An Influential Audience Has a Loud Voice
You may not think that private beauty functions will have much of an effect on the industry as opposed to social media, but they do. For one, inviting people that can directly influence and shake things up in the industry will speak high volumes. Invite influencers, beauty ambassadors, CEOs, advertising professionals — everyone involved in the life cycle of a product’s creation, campaign, and management.
By making them realize that the beauty industry has been making mistakes for decades and that it is up to them to make things right, you are more likely to make a direct influence on campaigns. Additionally, you can delve into more technically-informed topics, such as business ethics and longevity, when dealing with people involved in that economic cohort.
Inclusivity For Everyone
Even though the lack of representation stems mainly from Southeast and South Asian women, it does not mean that others have to be removed entirely from the picture. The point of inclusivity is to involve everybody and make beauty accessible to all skin colors. As a result, you should not shy away from inviting fairer-skinned women, as including them into the discourse of diversity is ultimately crucial for progress.
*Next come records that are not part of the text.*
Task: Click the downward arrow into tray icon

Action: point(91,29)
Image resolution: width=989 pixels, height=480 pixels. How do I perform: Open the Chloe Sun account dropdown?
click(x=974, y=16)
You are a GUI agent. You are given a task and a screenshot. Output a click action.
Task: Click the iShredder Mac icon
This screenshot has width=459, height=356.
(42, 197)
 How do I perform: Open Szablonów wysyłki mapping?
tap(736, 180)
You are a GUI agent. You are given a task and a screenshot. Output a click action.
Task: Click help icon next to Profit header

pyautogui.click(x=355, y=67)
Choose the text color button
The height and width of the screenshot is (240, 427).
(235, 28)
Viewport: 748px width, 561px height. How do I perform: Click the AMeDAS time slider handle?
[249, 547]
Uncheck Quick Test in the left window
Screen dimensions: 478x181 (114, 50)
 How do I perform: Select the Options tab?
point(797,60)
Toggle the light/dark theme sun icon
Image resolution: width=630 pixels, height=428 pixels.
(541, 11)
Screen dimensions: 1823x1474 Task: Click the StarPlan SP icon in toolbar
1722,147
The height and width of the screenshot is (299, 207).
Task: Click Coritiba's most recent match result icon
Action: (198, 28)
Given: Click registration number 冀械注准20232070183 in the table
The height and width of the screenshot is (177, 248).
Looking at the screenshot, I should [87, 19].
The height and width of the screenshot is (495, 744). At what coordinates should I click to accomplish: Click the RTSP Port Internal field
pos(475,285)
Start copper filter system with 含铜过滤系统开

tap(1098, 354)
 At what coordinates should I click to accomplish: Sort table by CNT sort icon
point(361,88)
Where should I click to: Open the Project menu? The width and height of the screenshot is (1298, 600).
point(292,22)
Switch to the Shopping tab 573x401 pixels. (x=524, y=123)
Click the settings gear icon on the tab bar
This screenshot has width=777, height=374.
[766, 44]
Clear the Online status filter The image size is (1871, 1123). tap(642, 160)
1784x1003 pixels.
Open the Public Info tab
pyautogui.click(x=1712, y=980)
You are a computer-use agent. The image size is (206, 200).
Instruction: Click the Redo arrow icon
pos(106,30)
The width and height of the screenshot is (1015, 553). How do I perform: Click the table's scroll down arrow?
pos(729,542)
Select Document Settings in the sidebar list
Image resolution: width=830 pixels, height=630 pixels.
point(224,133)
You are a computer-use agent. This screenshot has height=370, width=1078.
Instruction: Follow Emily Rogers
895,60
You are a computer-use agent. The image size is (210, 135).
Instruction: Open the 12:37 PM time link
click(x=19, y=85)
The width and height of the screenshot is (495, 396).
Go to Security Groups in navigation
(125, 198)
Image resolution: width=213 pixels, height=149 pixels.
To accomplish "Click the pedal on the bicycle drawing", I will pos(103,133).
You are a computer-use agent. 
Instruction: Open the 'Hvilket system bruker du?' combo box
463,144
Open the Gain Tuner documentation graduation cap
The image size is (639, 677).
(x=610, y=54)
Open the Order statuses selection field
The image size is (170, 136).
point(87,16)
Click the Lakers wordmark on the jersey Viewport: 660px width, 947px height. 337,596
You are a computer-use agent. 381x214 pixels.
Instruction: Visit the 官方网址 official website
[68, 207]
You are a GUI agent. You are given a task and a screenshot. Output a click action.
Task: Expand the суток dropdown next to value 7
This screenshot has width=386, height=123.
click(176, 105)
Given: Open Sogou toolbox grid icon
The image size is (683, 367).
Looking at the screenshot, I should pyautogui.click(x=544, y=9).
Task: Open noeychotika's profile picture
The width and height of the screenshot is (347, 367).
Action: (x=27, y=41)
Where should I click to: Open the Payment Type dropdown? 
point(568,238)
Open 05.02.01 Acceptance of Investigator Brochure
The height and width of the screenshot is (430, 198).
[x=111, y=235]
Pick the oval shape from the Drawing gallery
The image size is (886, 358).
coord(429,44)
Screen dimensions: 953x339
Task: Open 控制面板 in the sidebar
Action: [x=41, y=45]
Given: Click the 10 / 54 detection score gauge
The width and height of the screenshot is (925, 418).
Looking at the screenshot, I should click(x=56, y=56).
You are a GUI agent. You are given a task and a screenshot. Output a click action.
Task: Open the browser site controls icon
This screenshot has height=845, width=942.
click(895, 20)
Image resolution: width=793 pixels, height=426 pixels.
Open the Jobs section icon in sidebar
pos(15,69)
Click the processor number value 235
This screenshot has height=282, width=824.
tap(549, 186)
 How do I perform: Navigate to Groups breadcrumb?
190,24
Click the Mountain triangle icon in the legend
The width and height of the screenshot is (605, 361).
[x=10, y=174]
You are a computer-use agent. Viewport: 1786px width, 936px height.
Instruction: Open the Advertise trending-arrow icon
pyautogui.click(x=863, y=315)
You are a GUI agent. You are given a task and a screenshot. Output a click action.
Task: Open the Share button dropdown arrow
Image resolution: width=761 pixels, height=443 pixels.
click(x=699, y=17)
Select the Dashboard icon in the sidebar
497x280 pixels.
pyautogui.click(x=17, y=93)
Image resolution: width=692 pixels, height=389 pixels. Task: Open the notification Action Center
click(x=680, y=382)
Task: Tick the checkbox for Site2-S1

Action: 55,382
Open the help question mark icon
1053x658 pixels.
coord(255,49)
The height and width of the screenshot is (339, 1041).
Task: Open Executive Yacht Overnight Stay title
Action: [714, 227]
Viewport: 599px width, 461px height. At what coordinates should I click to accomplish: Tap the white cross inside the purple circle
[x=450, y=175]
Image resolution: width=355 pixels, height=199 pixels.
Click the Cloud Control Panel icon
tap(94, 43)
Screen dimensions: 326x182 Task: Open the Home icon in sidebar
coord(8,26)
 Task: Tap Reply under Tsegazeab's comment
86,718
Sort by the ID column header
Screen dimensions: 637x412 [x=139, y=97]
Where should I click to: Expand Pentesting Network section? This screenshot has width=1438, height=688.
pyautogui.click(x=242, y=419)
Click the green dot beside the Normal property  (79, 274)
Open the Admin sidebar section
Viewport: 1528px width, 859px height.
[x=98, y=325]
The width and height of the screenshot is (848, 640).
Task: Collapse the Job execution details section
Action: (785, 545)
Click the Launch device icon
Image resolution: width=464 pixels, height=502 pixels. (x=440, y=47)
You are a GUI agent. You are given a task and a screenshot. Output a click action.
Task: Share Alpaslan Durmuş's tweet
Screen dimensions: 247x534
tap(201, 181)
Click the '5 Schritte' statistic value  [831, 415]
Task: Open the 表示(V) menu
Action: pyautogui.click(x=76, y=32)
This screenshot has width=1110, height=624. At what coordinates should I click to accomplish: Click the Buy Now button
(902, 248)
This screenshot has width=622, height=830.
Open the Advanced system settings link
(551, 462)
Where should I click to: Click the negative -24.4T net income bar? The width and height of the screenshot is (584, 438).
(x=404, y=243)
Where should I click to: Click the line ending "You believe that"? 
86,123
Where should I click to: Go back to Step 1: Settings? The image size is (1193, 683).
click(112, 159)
The struggles of beauty are universal. Things such as sun protection, body hair, nail care, skincare — these are all topics that spark interest with women all over the world. So, it would be detrimental to create a function that discusses these issues as solely for a particular demographic cohort or skin tone. Sparking the drive to advocate for inclusivity and put it in practice in not only beauty but also day-to-day, is something that institutions should proactively teach to every person in the world. By creating beauty events that address these issues without discouraging particular people from attending, you are taking the first baby steps toward inclusivity on an organizational level.
Every Event Matters
Every initiative toward fostering inclusivity and diversity in the beauty industry counters, and you can start by hosting an event with executives, bloggers, or ordinary women. If you are working with executives, you can prepare formal dinners where debates about the viability of this effort and changes from a top-level standpoint can take place. With influencers, you can create an intimate, private event where everyone can share their experiences of exclusivity and use it to springboard the effort toward change. And for ordinary women who are unique in their own right, makeup workshops, media literacy talks, and coaching events are fantastic confidence boosters that are also educational, so the effort toward inclusivity can be translated into homes as well.
Regardless of who you invite or how you scale your event, what matters is that information is being disseminated. By hosting these events, you are battling the stigma against dark skin and sparking change toward the beauty industry.